Tuesday, May 2, 2017

Big Takeaways on Personalizing Instruction through Use of Technology

As the year comes to an end, I am reflecting on how I worked to personalize instruction through the use of
Photo taken while visiting colleges
with my daughter
technology as an instructional tool.

Technology for Demonstration of Mastery:
In working with an English teacher on her op-ed unit for her sophomore classes we discussed and planned ways for students to select topics that are meaningful and interesting to them. This unit is key for enabling each student to focus on a personal topic of interest or concern. Furthermore, we planned for digital writing, informed by Troy Hicks' book, Crafting Digital Writing, so that students would be creating for an audience beyond the teacher and include multimedia extensions of the their writing to expand the discussion of the issue they selected.

Technology and Media Information Influences:
With another member of the English department, we planned a unit that focused on student exposure to media and advertising through various outlets -- print and digital. We guided the students to choose an aspect of their lives and American society and examine the influence that media has on it. This unit enabled students to practice their research skills and apply them to an aspect of their own lives particularly influenced by technology and digital media. Together we watched and discussed advertisements for the products of companies like Apple and analyzed how those ads changed over decades in response to current events, societal concerns, and target audiences.
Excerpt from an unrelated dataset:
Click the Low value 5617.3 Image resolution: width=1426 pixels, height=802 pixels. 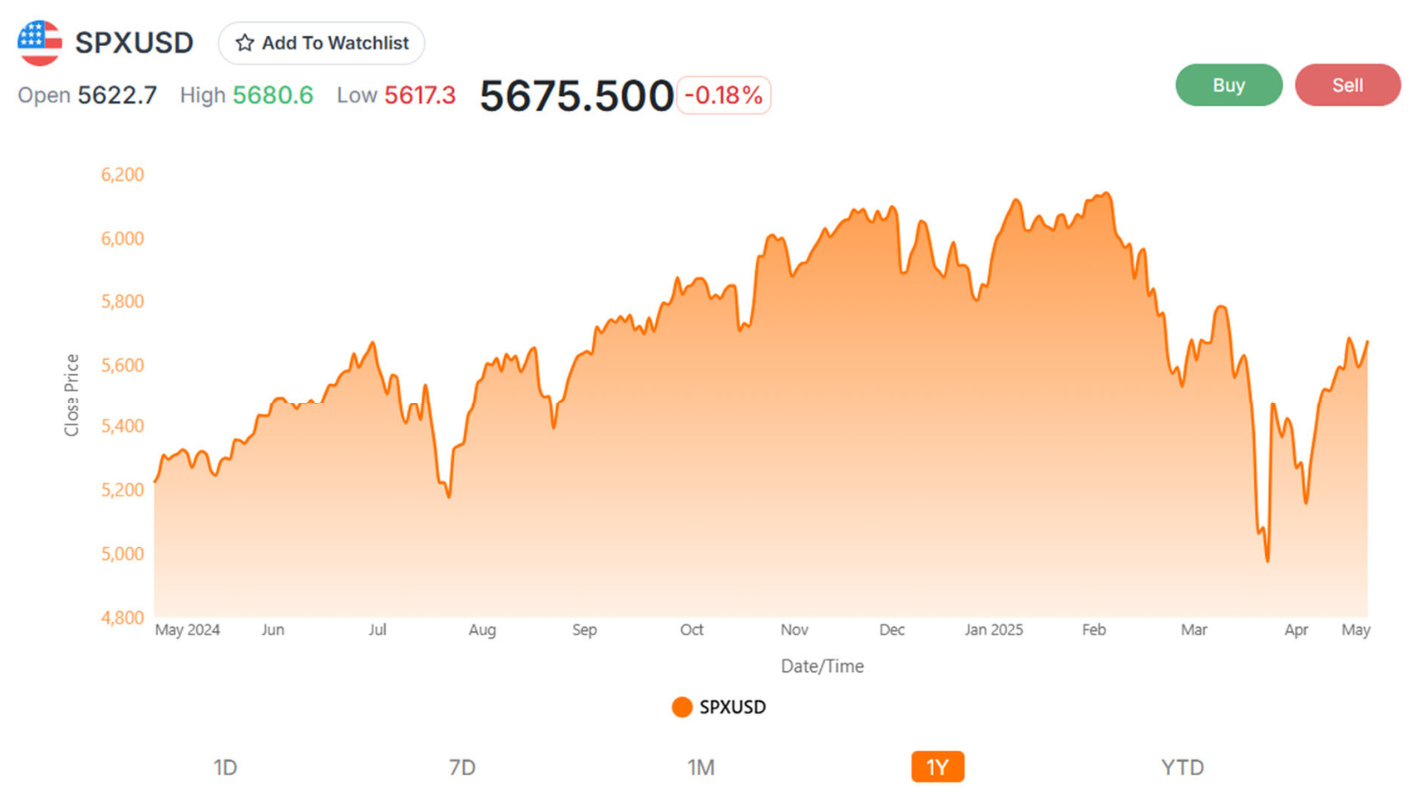420,95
Technology Tools for Feedback and Formative Assessment:
For all classes, whether they were working on the junior research paper or other research-based projects, we streamlined the feedback loop for the steps of the research process. When students were brainstorming topic ideas, they submitted these ideas and the reason why those topics were interesting to a Google Form. This allowed me to review their ideas, use the Google Sheet that held the Form responses to provide feedback, and pose questions to help the students refine their topic selection when I visited class. The classroom teachers also began adding their feedback to the Google Sheet when they realized the utility of the sheet for tracking feedback and the students' revised thinking. The next step was for the students to add a draft of their research questions to the Sheet so I could provide feedback on their question development. Entries into the sheet were followed by a class session where I co-taught with the classroom teacher. Working one-on-one with students in class helped to ensure that students were choosing fruitful and manageable topics. As the research projects evolved, I joined the classes for multiple days dedicated to source location and provided instruction on citations and works cited. We developed a research journal as a Google Doc to help students organize their sources, notes, questions, citations, and thinking about their topic. These journals were excellent formative assessment opportunities for the classroom teacher and I to give students feedback on the depth of their questions and sources, gaps in their thinking or understanding, and next steps in the process.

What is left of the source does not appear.